无提示通用区域提议网络

摘要

潜在目标识别对于各类计算机视觉应用中的目标识别与分析至关重要。现有方法通常依赖范例图像、预定义类别或文本描述来定位潜在目标，但这种对图像和文本提示的依赖往往限制了灵活性，制约了在实际场景中的适应性。本文提出了一种新颖的无提示通用区域建议网络（PF-RPN），无需外部提示即可识别潜在目标。首先，稀疏图像感知适配器（SIA）模块通过可随视觉特征动态更新的可学习查询嵌入，对潜在目标进行初步定位。接着，级联自提示（CSP）模块利用自提示的可学习嵌入，以级联方式自主聚合信息丰富的视觉特征，从而识别剩余潜在目标。最后，中心度引导查询选择（CG-QS）模块通过中心度评分网络辅助筛选高质量查询嵌入。本方法仅需少量数据（如MS COCO数据集的5%）即可完成优化，并能直接应用于水下目标检测、工业缺陷检测、遥感图像目标检测等多个领域识别潜在目标，且无需微调。在19个数据集上的实验结果验证了本方法的有效性。代码已开源：https://github.com/tangqh03/PF-RPN。

English

Identifying potential objects is critical for object recognition and analysis across various computer vision applications. Existing methods typically localize potential objects by relying on exemplar images, predefined categories, or textual descriptions. However, their reliance on image and text prompts often limits flexibility, restricting adaptability in real-world scenarios. In this paper, we introduce a novel Prompt-Free Universal Region Proposal Network (PF-RPN), which identifies potential objects without relying on external prompts. First, the Sparse Image-Aware Adapter (SIA) module performs initial localization of potential objects using a learnable query embedding dynamically updated with visual features. Next, the Cascade Self-Prompt (CSP) module identifies the remaining potential objects by leveraging the self-prompted learnable embedding, autonomously aggregating informative visual features in a cascading manner. Finally, the Centerness-Guided Query Selection (CG-QS) module facilitates the selection of high-quality query embeddings using a centerness scoring network.
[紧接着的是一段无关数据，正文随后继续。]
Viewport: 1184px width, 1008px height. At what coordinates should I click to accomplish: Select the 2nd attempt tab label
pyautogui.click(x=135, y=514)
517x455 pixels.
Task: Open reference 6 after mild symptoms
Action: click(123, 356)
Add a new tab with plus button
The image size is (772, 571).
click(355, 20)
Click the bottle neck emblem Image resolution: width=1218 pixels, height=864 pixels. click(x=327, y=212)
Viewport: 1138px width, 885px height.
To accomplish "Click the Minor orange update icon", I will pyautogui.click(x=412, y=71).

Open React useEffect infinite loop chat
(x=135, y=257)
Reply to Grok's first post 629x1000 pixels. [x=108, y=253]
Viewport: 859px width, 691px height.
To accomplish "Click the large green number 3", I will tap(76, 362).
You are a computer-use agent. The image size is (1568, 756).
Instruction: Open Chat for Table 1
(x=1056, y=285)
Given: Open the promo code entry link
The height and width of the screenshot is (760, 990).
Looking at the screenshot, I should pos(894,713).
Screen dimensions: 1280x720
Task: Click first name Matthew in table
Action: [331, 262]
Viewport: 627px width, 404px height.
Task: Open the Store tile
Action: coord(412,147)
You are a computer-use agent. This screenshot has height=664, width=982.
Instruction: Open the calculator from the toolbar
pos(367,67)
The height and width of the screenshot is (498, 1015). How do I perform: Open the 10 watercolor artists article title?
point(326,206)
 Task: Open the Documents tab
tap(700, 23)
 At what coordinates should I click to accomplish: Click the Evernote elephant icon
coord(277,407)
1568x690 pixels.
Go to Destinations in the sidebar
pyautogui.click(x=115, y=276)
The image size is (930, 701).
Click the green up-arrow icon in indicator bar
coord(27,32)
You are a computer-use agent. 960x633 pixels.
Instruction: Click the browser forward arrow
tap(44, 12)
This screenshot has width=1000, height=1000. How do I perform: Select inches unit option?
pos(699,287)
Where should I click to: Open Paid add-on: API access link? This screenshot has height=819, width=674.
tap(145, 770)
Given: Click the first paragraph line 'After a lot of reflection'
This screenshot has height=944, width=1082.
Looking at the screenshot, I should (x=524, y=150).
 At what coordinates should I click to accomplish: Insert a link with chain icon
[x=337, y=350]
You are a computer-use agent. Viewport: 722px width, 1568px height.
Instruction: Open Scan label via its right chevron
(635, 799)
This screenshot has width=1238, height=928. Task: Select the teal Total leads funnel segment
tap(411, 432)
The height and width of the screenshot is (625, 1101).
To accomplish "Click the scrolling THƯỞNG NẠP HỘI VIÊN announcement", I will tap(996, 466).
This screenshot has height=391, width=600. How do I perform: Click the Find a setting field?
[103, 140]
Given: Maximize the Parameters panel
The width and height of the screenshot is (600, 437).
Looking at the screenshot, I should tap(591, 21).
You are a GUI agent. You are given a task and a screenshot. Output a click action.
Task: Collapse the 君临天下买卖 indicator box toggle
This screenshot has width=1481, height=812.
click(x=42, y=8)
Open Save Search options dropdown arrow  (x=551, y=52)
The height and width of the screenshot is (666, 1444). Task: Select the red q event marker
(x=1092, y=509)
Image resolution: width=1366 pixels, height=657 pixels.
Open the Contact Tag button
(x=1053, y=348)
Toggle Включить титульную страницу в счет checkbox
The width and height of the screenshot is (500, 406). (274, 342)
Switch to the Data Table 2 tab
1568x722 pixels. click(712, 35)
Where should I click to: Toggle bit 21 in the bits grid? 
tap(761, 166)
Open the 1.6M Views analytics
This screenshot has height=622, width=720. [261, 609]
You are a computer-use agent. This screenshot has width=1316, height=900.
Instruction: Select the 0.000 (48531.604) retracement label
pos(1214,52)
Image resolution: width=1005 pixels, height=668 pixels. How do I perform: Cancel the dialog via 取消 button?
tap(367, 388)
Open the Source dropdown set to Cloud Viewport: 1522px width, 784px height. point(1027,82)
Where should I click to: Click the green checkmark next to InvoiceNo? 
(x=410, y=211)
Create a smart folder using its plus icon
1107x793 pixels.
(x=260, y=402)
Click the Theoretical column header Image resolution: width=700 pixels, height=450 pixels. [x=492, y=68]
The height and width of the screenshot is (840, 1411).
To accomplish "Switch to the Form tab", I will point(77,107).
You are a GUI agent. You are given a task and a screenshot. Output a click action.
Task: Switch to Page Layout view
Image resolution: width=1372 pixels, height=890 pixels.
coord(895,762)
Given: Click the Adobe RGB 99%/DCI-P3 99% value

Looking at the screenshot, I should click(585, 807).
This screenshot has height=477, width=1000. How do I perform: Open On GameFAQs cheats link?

Our method can be optimized with limited data (e.g., 5% of MS COCO data) and applied directly to various object detection application domains for identifying potential objects without fine-tuning, such as underwater object detection, industrial defect detection, and remote sensing image object detection. Experimental results across 19 datasets validate the effectiveness of our method. Code is available at https://github.com/tangqh03/PF-RPN.